U.K. Pushes Bond Investors to Take Up More Corporate Activism

The U.K. wants corporate bond investors to use the threat of divestment to push companies toward sustainable behavior.

Debt investors should integrate stewardship into their decision-making and consider selling the bonds of issuers that don’t live up to certain sustainability standards, according to a report from a taskforce led by the U.K. Treasury. Fund managers should also consider refusing to refinance or rollover securities as tools to engage with companies, it said.

Money managers are already facing growing pressure from investors to embed environmental, social and governance factors into their funds, particularly for equities. The pandemic and racial justice protests are highlighting inequalities this year, while the consequences of climate change have been on display from California to Australia.

“Historically, stewardship and corporate governance have been focused on voting and engagement in listed equities,” said the report, which was produced with the Investment Association, an industry body for fund managers. “This narrow focus no longer meets the needs of clients who expect their managers to steward their assets responsibly across the full range of investment securities.”

U.K. Pushes Bond Investors to Take Up More Corporate Activism

Engaging with firms is a relatively recent concept for many bondholders. It typically involves private dialogue with a portfolio company on a matter seen as important to its outlook. Focusing on issues such as the carbon footprint or the way employees are managed are ways investors can improve the ESG credentials of their portfolio.

Fund giants including Vanguard Group Inc. and Fidelity Investments Inc. were given low ESG ratings in a report this month by research firm Morningstar Inc., partly due to inadequate engagement with firms. The appetite from investors for change is shown by more than $38 billion flowing into European sustainable funds that invest in fixed income in the first nine months of the year, according to its data.

Yet a hurdle for greater activism among fixed-income investors is that bonds don’t give investors formal ownership rights as stocks do, BMO Asset Management said earlier this year. It’s unclear how debt issuers will respond to creditors requesting engagement meetings to discuss the management of ESG issues, it said.

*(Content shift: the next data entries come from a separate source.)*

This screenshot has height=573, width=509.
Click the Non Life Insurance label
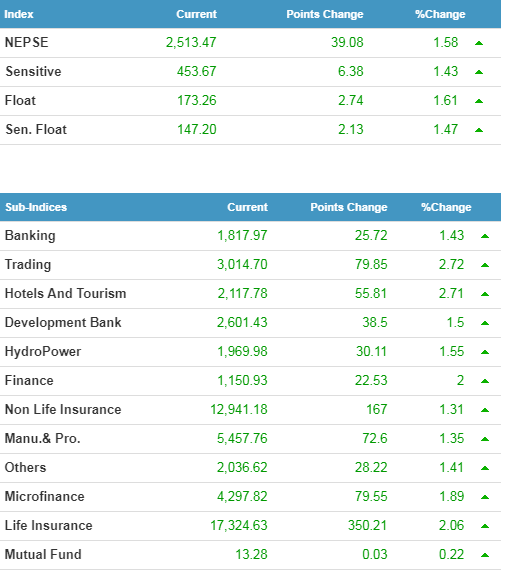pos(63,409)
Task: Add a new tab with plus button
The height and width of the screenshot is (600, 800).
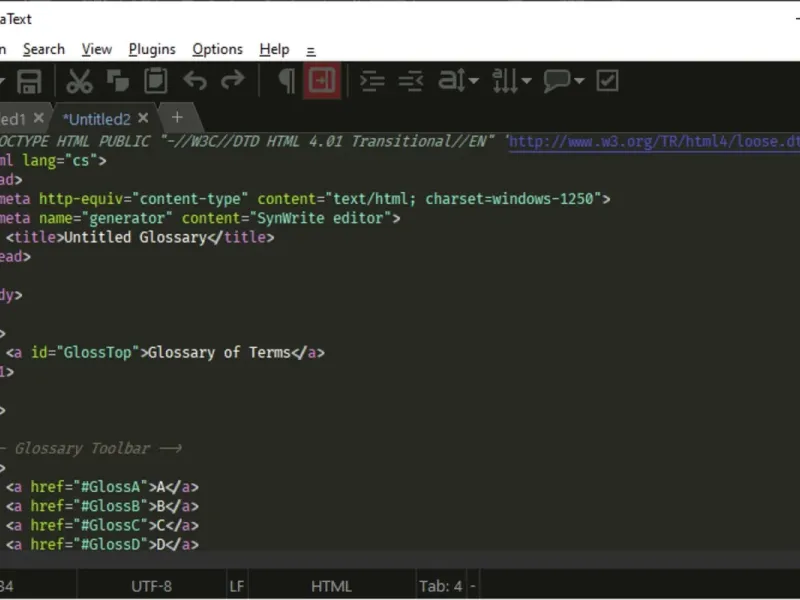Action: pyautogui.click(x=177, y=117)
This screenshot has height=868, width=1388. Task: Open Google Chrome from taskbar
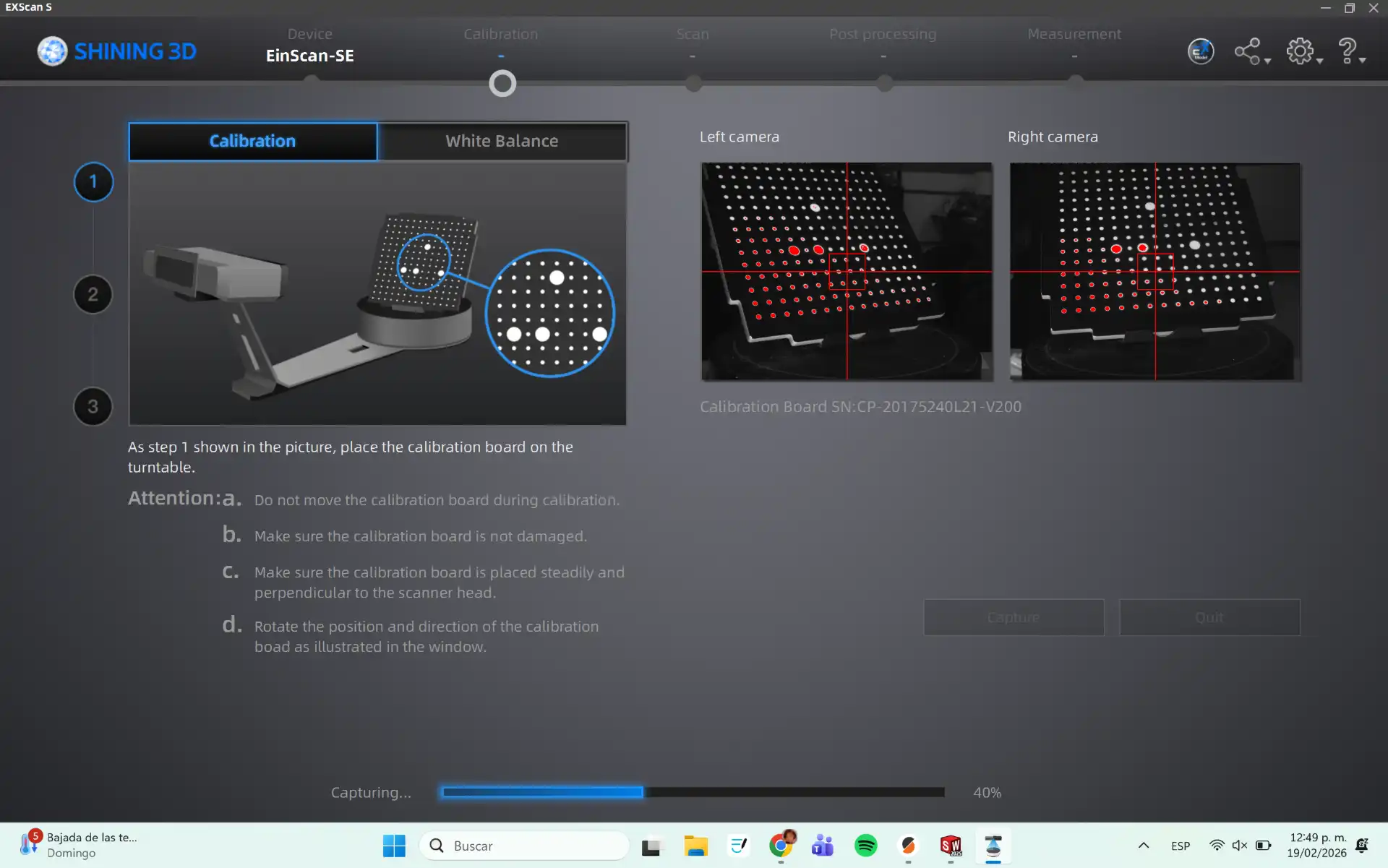coord(781,846)
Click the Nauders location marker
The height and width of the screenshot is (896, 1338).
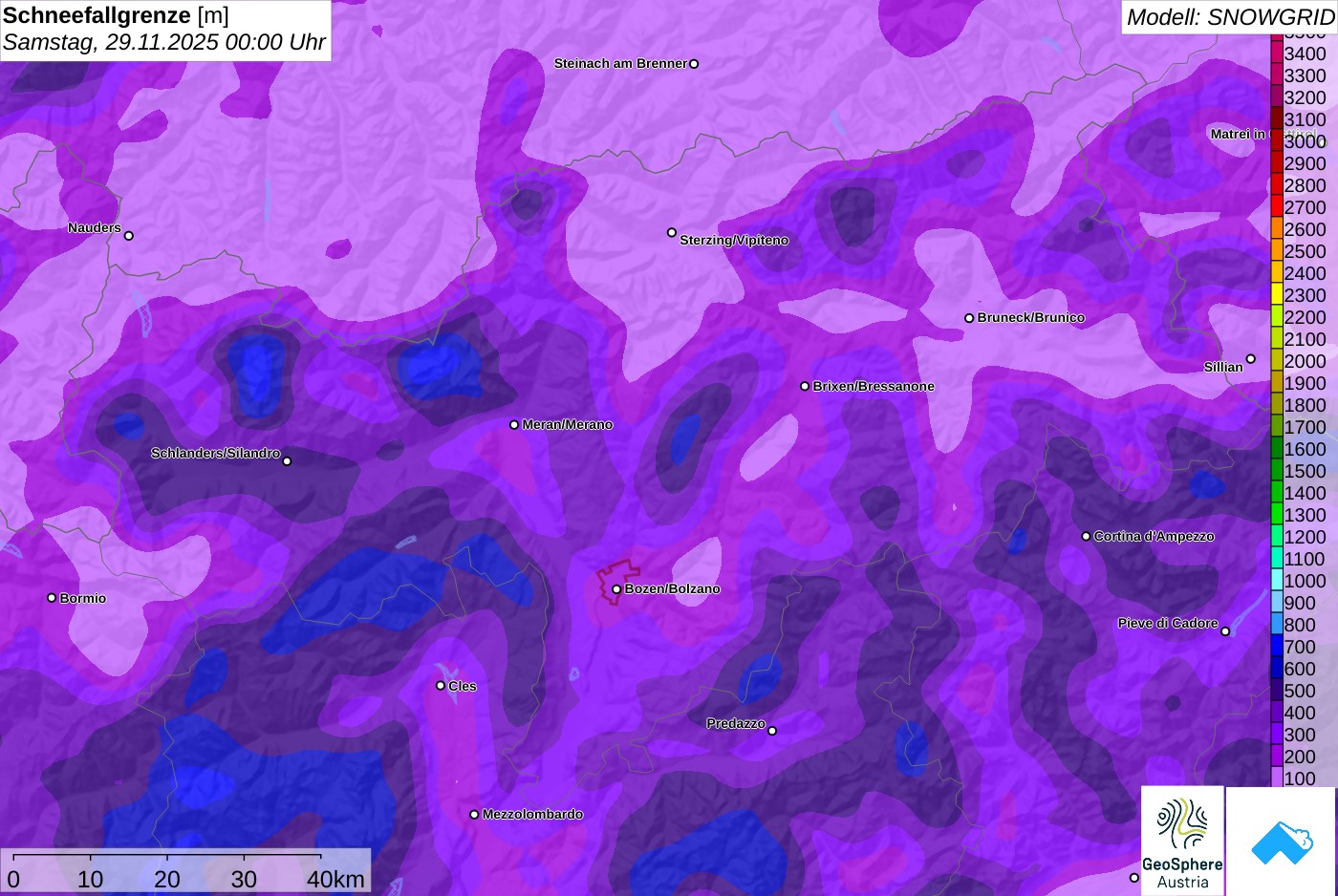click(129, 236)
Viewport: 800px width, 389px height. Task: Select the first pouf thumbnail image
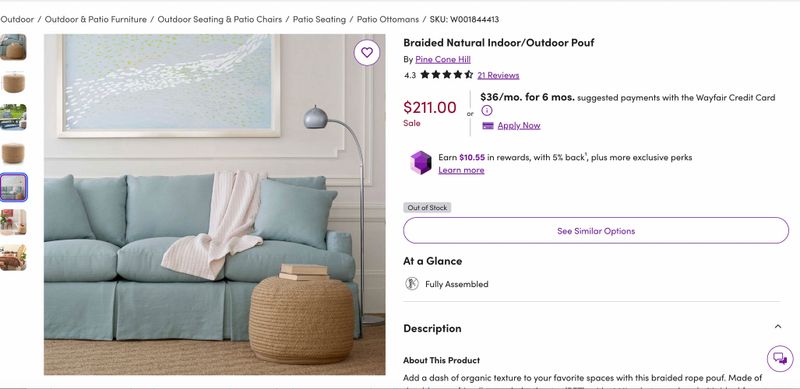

The Treasury report recommended that the Investment Association works with money managers to develop guidance on improving stewardship in fixed income. That’s a market where investment-grade corporate securities total over $12 trillion, according to a Bloomberg Barclays index.

“There is an imbalance between the level of influence of bondholders versus shareholders given the critical role debt issuance plays in the financing of companies today,” the Treasury report said. “Bondholders have no regular vote on the governance of the company.”

©2020 Bloomberg L.P.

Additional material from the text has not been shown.